If you look at Garmin's numbers on page 108 (specifically the EPS growth rates for the 5yr-26% and 1yr-27%) you'll notice they differ from what Phil lists as MSN's EPS growth rate for the same periods on page 100. The rates, as noted by MSN for the same periods are 5yr-19.92% and 1yr-33.7%. Now, if you use Phil's online calculators you get even different numbers: 5yr-24.18% and 1yr-15.24%. (I used Phil's Garmin numbers on pg. 96.)
Can anyone explain this discrepancy? This is driving me absolutely nuts. I figured I must be overlooking something.
Thanks,
Troy
Posted by: Troy Stanley | July 01, 2008 at 12:57 PM
Troy,
The numbers Phil uses in the book for most of his calculations come from Investools, so they may differ from the numbers cited by MSN, due to the fact that MSN uses BVPS instead of equity, and MSN also calculates Cash Flow and ROIC differently.
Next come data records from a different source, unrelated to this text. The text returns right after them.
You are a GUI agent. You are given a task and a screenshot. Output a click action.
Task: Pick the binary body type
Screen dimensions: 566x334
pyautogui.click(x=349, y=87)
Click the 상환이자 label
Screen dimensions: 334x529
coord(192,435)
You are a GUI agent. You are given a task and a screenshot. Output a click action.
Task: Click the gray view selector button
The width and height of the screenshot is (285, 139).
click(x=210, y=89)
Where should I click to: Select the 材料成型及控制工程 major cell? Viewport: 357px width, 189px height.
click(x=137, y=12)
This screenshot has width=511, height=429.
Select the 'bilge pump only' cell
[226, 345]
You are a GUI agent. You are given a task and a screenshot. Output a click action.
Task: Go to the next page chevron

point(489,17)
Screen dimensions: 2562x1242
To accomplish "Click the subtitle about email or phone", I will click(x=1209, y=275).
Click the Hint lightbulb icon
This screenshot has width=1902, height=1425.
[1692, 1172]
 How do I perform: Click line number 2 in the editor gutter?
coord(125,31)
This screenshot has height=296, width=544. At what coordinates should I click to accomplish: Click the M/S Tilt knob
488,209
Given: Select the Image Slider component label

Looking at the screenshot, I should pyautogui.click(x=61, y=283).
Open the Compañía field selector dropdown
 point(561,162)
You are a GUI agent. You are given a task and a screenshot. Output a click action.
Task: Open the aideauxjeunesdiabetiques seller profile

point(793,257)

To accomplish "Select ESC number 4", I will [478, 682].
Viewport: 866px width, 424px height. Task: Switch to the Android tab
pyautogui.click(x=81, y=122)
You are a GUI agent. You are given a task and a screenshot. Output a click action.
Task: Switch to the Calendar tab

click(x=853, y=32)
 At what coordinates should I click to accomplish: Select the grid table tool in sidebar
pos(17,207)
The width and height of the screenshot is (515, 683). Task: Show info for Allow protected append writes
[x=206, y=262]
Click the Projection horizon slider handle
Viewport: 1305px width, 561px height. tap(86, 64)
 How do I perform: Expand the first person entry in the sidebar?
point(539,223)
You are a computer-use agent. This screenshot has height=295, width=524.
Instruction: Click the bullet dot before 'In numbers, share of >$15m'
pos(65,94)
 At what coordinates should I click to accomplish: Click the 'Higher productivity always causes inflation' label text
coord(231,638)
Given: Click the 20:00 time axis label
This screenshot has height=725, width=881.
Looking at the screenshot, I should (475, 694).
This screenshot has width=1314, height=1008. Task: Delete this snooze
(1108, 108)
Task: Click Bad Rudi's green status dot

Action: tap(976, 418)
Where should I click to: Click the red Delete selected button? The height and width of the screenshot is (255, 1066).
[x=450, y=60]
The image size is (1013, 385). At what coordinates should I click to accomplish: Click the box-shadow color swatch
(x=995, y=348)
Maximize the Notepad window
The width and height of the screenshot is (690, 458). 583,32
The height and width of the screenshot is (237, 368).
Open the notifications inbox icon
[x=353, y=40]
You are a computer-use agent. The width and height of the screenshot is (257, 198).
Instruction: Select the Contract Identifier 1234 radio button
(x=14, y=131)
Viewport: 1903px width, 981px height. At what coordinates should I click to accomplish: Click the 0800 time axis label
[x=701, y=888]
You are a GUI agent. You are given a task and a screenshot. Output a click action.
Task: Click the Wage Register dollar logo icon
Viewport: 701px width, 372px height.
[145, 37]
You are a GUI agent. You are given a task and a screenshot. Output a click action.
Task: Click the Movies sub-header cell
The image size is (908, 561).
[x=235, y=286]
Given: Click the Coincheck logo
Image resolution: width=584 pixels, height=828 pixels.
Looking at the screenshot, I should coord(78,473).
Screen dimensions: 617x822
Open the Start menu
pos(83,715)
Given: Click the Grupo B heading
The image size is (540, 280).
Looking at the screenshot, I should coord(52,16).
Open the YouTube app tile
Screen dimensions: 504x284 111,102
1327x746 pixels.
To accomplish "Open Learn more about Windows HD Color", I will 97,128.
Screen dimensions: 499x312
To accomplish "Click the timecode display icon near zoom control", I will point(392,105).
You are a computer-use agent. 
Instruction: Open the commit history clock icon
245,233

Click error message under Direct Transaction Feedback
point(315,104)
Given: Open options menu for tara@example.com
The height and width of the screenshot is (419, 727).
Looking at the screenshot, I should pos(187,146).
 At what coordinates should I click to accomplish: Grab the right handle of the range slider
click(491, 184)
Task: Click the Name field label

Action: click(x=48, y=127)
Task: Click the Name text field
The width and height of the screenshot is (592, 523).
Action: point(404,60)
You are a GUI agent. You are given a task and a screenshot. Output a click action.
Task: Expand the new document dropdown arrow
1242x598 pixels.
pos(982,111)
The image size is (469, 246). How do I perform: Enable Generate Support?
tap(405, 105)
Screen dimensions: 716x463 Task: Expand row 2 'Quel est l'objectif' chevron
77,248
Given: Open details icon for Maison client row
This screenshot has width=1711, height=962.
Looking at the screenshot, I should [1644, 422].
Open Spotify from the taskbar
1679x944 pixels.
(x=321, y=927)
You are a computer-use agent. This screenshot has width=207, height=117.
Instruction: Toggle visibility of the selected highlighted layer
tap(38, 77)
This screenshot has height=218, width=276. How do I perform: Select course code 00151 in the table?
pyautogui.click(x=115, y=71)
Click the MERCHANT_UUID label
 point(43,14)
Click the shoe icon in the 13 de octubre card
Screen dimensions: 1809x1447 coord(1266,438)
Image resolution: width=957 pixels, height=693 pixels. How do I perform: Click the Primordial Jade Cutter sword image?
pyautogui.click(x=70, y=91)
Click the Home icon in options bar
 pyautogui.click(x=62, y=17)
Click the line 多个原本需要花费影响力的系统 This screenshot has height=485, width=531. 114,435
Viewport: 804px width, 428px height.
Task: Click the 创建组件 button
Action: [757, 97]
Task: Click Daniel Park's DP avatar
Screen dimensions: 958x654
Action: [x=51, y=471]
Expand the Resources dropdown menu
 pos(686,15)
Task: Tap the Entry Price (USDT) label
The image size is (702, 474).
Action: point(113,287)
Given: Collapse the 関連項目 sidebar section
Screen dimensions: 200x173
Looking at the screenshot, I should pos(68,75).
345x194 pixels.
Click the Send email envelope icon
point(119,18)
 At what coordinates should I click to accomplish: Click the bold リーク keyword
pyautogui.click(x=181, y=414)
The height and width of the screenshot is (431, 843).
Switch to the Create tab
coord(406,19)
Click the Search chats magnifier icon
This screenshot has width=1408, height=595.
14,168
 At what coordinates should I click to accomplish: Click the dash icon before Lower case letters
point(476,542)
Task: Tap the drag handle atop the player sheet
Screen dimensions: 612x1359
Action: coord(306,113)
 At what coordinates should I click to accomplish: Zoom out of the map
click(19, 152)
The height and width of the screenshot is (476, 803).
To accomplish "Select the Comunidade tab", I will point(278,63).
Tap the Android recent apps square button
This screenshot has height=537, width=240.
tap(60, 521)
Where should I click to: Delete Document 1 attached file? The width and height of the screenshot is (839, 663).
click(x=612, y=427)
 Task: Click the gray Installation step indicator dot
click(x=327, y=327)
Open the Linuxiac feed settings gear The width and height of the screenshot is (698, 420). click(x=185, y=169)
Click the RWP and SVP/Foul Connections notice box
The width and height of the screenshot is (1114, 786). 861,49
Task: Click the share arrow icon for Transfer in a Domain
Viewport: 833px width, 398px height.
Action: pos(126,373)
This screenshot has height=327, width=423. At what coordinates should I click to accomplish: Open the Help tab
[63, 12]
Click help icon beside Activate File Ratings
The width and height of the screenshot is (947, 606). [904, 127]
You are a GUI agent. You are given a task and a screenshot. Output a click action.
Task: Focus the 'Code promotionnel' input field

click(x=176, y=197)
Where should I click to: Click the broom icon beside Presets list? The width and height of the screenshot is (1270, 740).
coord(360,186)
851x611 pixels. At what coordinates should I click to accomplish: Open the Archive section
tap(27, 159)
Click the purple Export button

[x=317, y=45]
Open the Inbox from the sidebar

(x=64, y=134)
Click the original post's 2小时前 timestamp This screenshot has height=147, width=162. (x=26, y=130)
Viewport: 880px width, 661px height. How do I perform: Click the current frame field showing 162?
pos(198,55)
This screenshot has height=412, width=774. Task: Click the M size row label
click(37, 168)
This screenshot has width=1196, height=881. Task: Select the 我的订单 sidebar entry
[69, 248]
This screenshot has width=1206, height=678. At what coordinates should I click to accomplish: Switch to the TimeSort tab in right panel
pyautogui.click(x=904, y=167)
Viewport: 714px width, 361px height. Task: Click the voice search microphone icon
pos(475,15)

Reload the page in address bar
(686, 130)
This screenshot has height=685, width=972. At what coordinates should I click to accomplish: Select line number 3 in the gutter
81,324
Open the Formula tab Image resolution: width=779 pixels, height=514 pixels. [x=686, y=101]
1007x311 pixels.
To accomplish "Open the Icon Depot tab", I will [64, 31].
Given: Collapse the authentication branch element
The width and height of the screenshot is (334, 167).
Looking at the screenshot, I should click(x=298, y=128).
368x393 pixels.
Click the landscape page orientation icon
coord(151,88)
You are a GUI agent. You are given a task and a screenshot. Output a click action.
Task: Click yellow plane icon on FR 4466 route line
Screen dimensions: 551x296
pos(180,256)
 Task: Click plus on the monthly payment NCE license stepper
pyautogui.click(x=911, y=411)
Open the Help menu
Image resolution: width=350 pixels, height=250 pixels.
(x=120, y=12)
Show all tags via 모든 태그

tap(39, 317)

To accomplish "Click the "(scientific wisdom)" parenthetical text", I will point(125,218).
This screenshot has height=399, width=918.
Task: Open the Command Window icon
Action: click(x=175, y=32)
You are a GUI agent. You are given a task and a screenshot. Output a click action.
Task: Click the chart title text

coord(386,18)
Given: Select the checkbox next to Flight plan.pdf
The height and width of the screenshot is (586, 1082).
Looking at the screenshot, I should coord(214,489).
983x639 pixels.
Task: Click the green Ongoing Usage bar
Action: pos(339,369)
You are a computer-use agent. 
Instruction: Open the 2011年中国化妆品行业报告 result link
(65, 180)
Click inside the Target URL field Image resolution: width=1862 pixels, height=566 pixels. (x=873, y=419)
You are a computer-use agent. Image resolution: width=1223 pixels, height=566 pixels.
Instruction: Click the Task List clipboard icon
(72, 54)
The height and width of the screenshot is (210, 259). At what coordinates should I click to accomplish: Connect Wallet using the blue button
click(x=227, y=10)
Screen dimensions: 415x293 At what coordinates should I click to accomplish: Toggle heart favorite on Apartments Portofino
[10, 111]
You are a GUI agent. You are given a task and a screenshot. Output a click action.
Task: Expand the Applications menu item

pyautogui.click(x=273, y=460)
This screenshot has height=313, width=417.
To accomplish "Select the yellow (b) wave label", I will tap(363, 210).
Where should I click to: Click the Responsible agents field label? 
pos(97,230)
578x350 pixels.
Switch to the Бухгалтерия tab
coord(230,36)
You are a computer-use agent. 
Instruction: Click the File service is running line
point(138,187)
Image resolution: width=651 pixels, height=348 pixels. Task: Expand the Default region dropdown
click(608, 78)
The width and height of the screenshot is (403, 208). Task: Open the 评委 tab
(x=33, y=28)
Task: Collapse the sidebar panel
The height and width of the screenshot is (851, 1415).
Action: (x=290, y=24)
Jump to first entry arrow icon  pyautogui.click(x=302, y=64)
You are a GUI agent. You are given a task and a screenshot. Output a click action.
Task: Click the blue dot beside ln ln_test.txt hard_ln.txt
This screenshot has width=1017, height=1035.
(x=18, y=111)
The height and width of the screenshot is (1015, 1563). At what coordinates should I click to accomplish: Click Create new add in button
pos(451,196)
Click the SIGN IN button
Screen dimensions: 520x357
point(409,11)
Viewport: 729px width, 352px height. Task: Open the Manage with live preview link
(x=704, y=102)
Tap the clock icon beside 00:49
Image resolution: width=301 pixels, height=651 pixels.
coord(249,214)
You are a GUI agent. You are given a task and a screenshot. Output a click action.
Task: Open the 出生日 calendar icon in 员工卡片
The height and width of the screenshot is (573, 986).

There should be a note about that in the book (in the paperback; if you have the hardcover edition the note may not have been inserted yet).
Posted by: Phil's Team | July 08, 2008 at 05:42 AM
Thanks for the reply, but how are we really suppose to know which numbers to rely on when we invest our money? It isn't like the numbers differ by 1-3 percentage points - they differ drastically. Any helpful hints on what numbers to rely on when we are looking for results above 10% growth rates?
Thanks,
Troy
Posted by: Troy | July 12, 2008 at 02:56 PM
On p. 157 of the paperback book, when filling in the table at the bottom in the "Historical (equity) growth rate" column, which of the Equity Growth Rates (from the previously-calculated Big 5) are we supposed to use? 10yr? 5yr? 1yr? Some average of the above? This is not explained anywhere (e.g., p. 150, p. 163).
I know we're supposed to compare this with the "analysts" estimate (which we can get from MSN). That number appears in the second column of the table. But the explanation of which growth number to bring forward into the third column was not clear in the book.
Thanks!
Posted by: Jim A. | July 13, 2008 at 09:49 PM
Troy,
If you don't have Investools, calculate the growth rates manually either using Excel or Phil's calculators. Don't necessarily trust any growth rates cited on MSN.
Posted by: Carol | July 14, 2008 at 08:49 AM
I don't know how i havent figured this out through HS or anything but HOW the heck do you calculate the percentage increase from a number 0 or lesser?
I'm trying to calculate FCF for SanDisk so for example:
FCF06-FCF05/FCF05 - This is correct right?
So 421-346/346 = 21.67% increase
Here's where i'm lost
58.3-(-45)<- neg. CF/(-45) = A negative absurd #.
How do i calculate FCF rate of change from a negative # or 0 to a positive number?